*Selected excerpt*:

◆ ◆ ◆

Tonight, Hannah Overton—whose case has been chronicled extensively in Texas Monthly—walked free after serving seven years of the life sentence that she was handed by a Corpus Christi jury in 2007.

Hannah was arrested in 2006 after Andrew Burd—a four-year-old foster child whom she and her husband were in the process of adopting—mysteriously died of a rare case of “salt poisoning.” Hannah, who had no previous run-ins with CPS, no prior arrests, and no history of violence, was charged with capital murder. Prosecutors painted a macabre portrait, arguing that she snapped under the demands of parenting and force-fed Andrew a lethal amount of salt. After a sensational trial, she was convicted and sentenced to life in prison without the possibility of parole.

In an article I wrote in 2012, I explored the many inconsistencies in the state’s case. Prosecutors never explained how Hannah—who was six months pregnant and recovering from whiplash at the time—managed to overpower Andrew and force-feed him a large quantity of salt. They discounted evidence suggesting that Andrew had an undiagnosed eating disorder not uncommon among foster children called “pica,” which involves consuming inappropriate items, including salt. And they never established a plausible motive—if Hannah was so overwhelmed by the demands of parenting Andrew, why didn’t she simply terminate the adoption process?

The many problems in Hannah’s case were also investigated by her appellate attorney, Cynthia Orr, who asked that the Court of Criminal Appeals re-examine Hannah’s claims of innocence. Orr’s tenacity prevailed; in February 2012, the CCA ordered that an evidentiary hearing be held in Corpus Christi. The dramatic, six-day hearing that followed that April laid bare the many flaws in the state’s case and suggested that Hannah’s conviction rested on both bad lawyering and bad science. Orr went on to present her case to the CCA’s nine justices this spring, and in September, the court overturned Hannah’s conviction, finding that her attorneys did not do an adequate job of defending her at trial.

Today, Hannah’s new legal team made the most of what was supposed to be a straightforward bond hearing, putting on numerous witnesses—including three pastors and a man whose severely disabled son Hannah had once ably cared for—who testified that Hannah was a person of good character who could be trusted around children. (She is currently represented by Orr and Gerry Goldstein of San Antonio’s Goldstein, Goldstein & Hilley, and John Raley of the Houston firm Raley & Bowick.)

◆ ◆ ◆

*Data excerpts*:
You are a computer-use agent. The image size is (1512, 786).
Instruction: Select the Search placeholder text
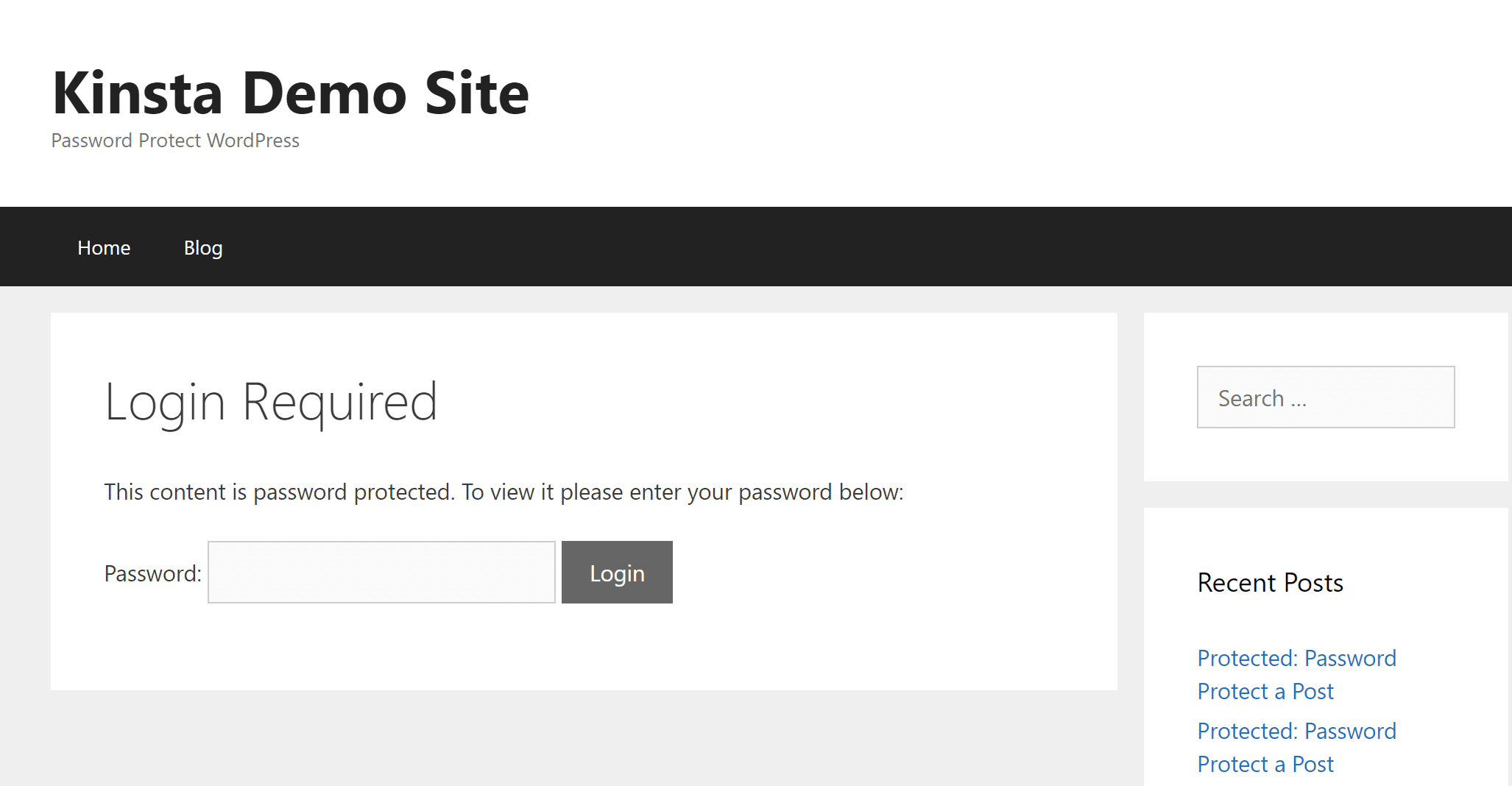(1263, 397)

◆ ◆ ◆

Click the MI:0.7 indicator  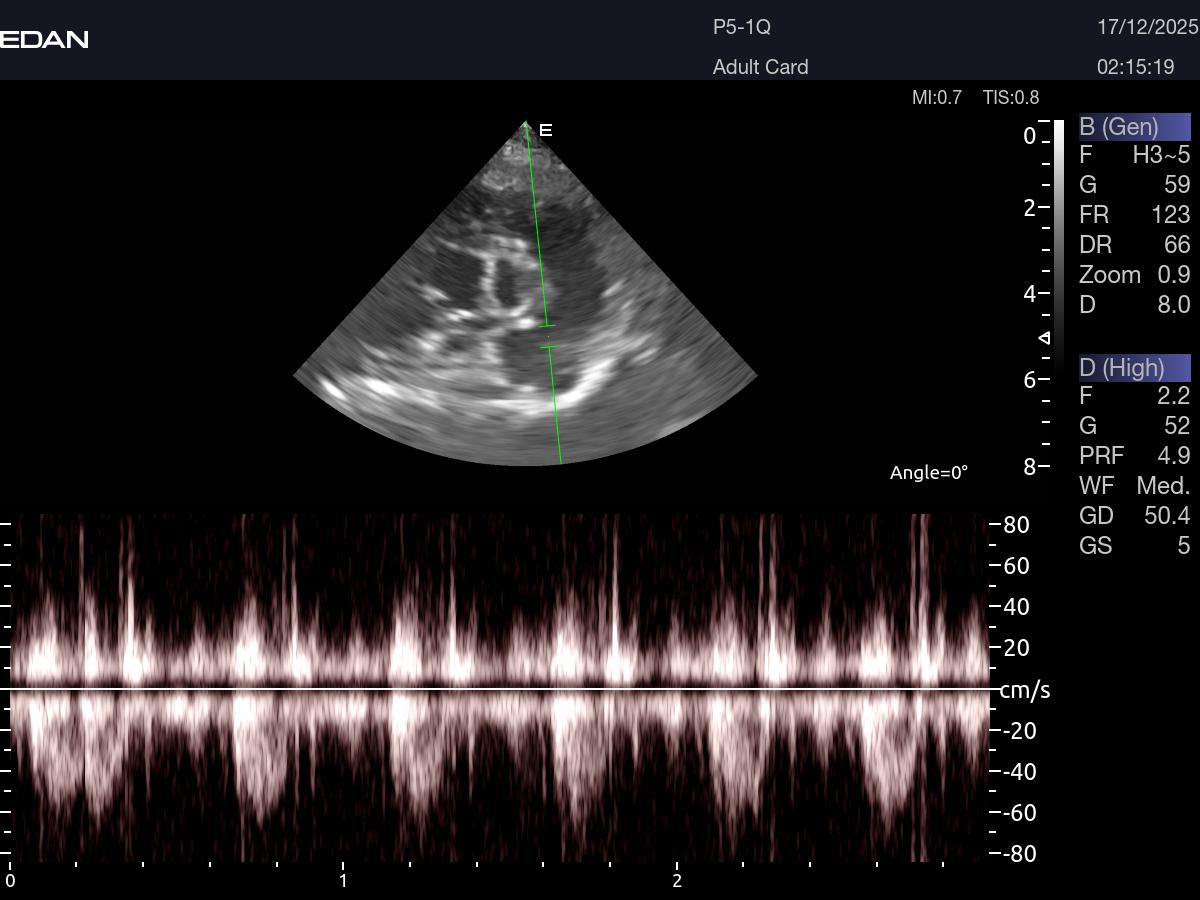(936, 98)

◆ ◆ ◆

*Exercise set*:
1. In the Hannah Overton article, how many years of her life sentence had Hannah Overton served when she walked free?
2. Swap "capital murder" for "first-degree murder" in the Hannah Overton article, and give the passage starting at "Hannah was arrested" and ending at "possibility of parole." with that change.
3. Carry on the Hannah Overton article from the point where it stops.

*Outputs by task*:
1. Seven years.

2.
Hannah was arrested in 2006 after Andrew Burd—a four-year-old foster child whom she and her husband were in the process of adopting—mysteriously died of a rare case of “salt poisoning.” Hannah, who had no previous run-ins with CPS, no prior arrests, and no history of violence, was charged with first-degree murder. Prosecutors painted a macabre portrait, arguing that she snapped under the demands of parenting and force-fed Andrew a lethal amount of salt. After a sensational trial, she was convicted and sentenced to life in prison without the possibility of parole.

3.
Arguably the most dramatic moment of the hearing came when Hannah’s attorneys revealed that one of the state’s star witnesses at trial, Dr. Alexandre Rotta—who had treated Andrew on the night he was brought to the hospital in 2006 in a coma—had recently contacted Hannah’s defense team. Dr. Rotta told Hannah’s attorneys in an email that seven years after Hannah’s trial, her conviction still kept him up at night. This complicates matters for Nueces County District Attorney Mark Skurka, who has vowed to retry Hannah on capital murder charges. The fact that key prosecution witnesses such as Dr. Rotta—along with Dr. Edgar Cortes, another physician who examined Andrew on the night he was admitted to the hospital—now question Hannah’s conviction casts doubt on whether Skurka can win his case again.

The state countered by putting Robert Rosetti, a child safety specialist at CPS, on the stand. He cautioned that Hannah had been required to have “supervised access” to her children when she was last released on bond while awaiting her 2007 trial, because CPS felt she posed a risk to her children.

At the conclusion of the hearing, visiting district judge Mario Ramirez Jr., of Edinburg, set bail at $50,000—which members of Hannah’s church, Calvary Chapel of the Coastlands, immediately posted.

Shortly before six o’clock, Hannah shared a reunion with her husband, Larry, and their five children. Isaac, the oldest, is now fifteen. Isabelle, Ally, and Sebastian are thirteen, twelve, and eleven, respectively. The youngest, Emma—who was still a baby when Hannah was sent to prison—is now eight.

The Overtons will have to wait and see whether the Nueces County DA’s office will, in fact, retry Hannah. But as Orr told me earlier this fall, “I’ve got more surprises for them if they want to try to take this to trial.”